Exercice: Indiquez dans quel établissement Jean-François Bill a enseigné la théologie, d'après l'extrait qui lui est consacré.

Extrait:

>>>>

Jean-François Bill (1934–2005)

Missionnaire pour l'organisation missionnaire DM, activiste contre l’apartheid en Afrique du Sud et théologien œcuménique

Jean-Francois Bill
Jean-François Bill / © Eric Miller

« On ne doit pas être complice de l’injustice car, quand on se sait obligé par l’Evangile, on ne peut pas se taire. »

Fils de missionnaires suisses, Jean-François Bill était un citoyen du monde profondément enraciné dans sa patrie sud-africaine. Il était Vaudois d’origine. Dans sa famille, on apprenait aux enfants à estimer le service à la communauté. Bill a travaillé comme pasteur de la Tsonga Presbyterian Church, cofondée par l’Eglise libre dans le canton de Vaud. Il a enseigné la théologie au Federal Theological Seminary.

Ses tentatives pour s’y retrouver entre ses identités de Blanc en Afrique du Sud, de Suisse, de pasteur et Mutsonga l’ont amené à ne pas toujours se sentir à sa place. Beaucoup ont poussé Bill à prendre le chemin de la facilité et à choisir l’identité évidente et simple : Suisse. D’autres lui ont conseillé de devenir un Sud-africain blanc avec des origines suisses, ainsi que l’ont fait de nombreux enfants de missionnaires. Mais qu’est-ce pour un citoyen suisse, né à l’hôpital Elim et grandi dans la station missionnaire de Shiluvane ? Qu’est-ce pour un Sud-africain blanc, qui parle mieux le tsonga que de de nombreux enfants de Tsongas ? De telles questions ont poursuivi Bill toute sa vie. Grâce à une bourse d’étude à Chicago, Bill et sa femme ont pour la première fois rencontré des leaders du Civil Rights Movement et changé leur image du monde.

<<<<

Données:
>>>>

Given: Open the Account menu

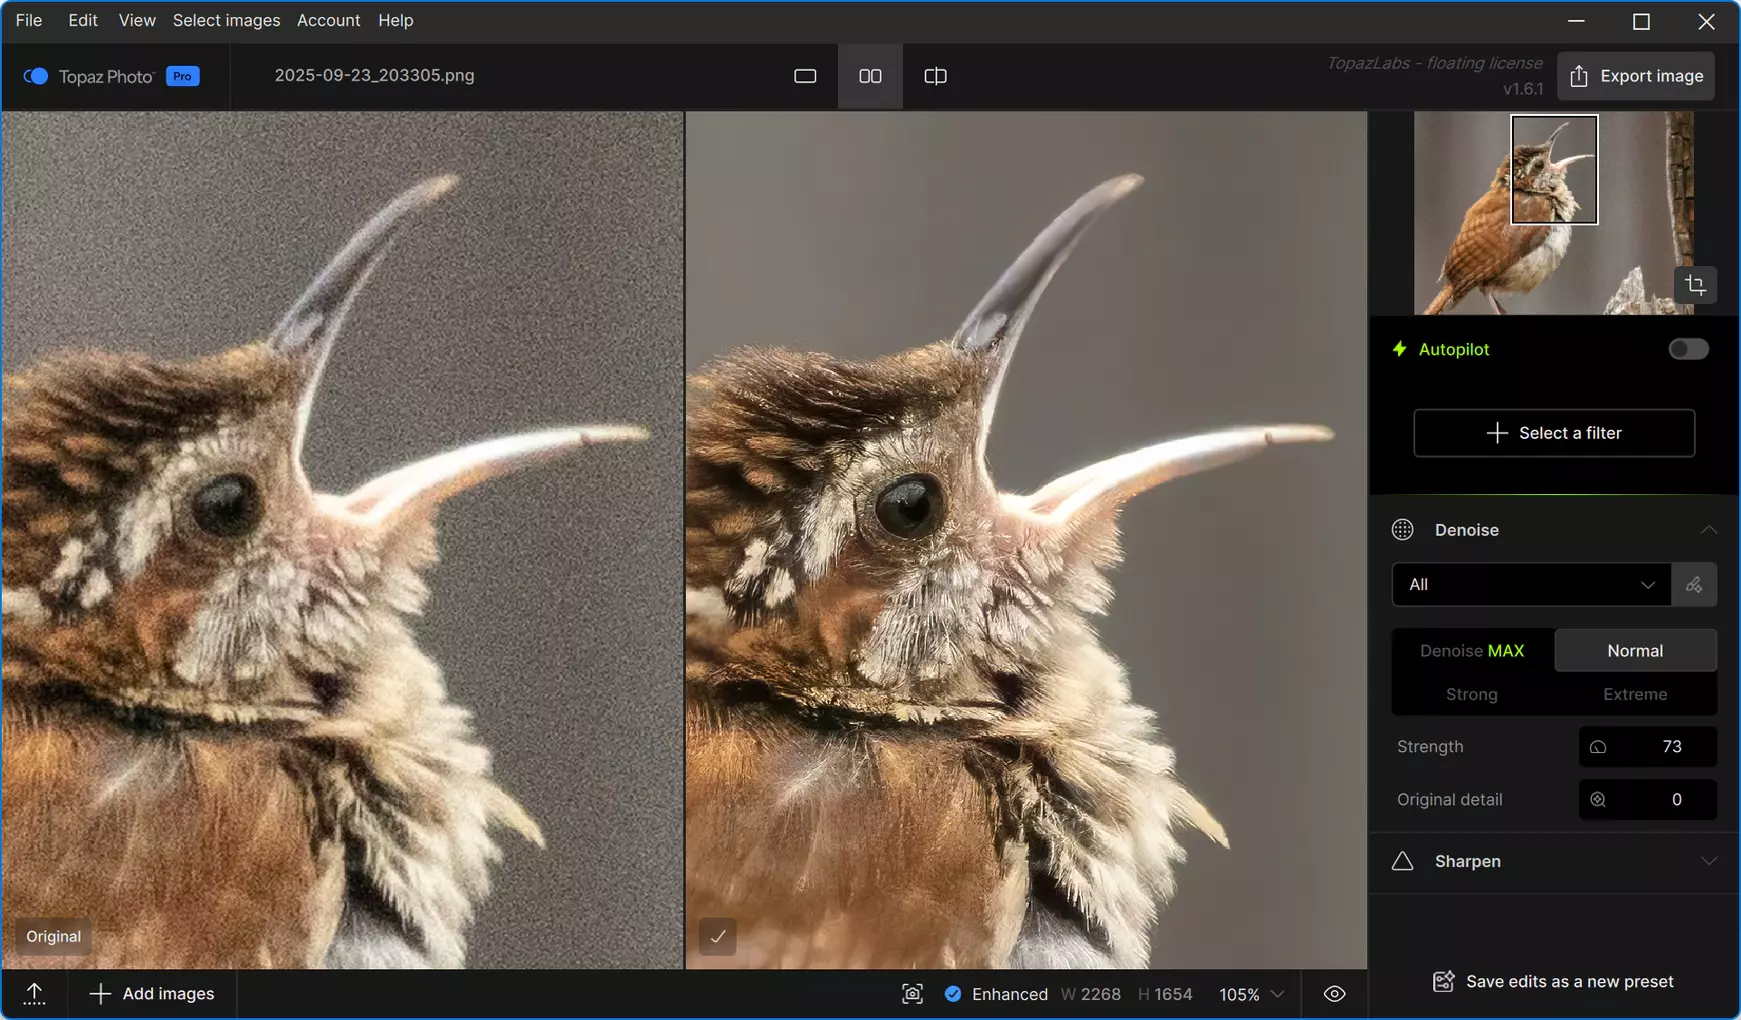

<<<<

Résultat attendu: Au Federal Theological Seminary.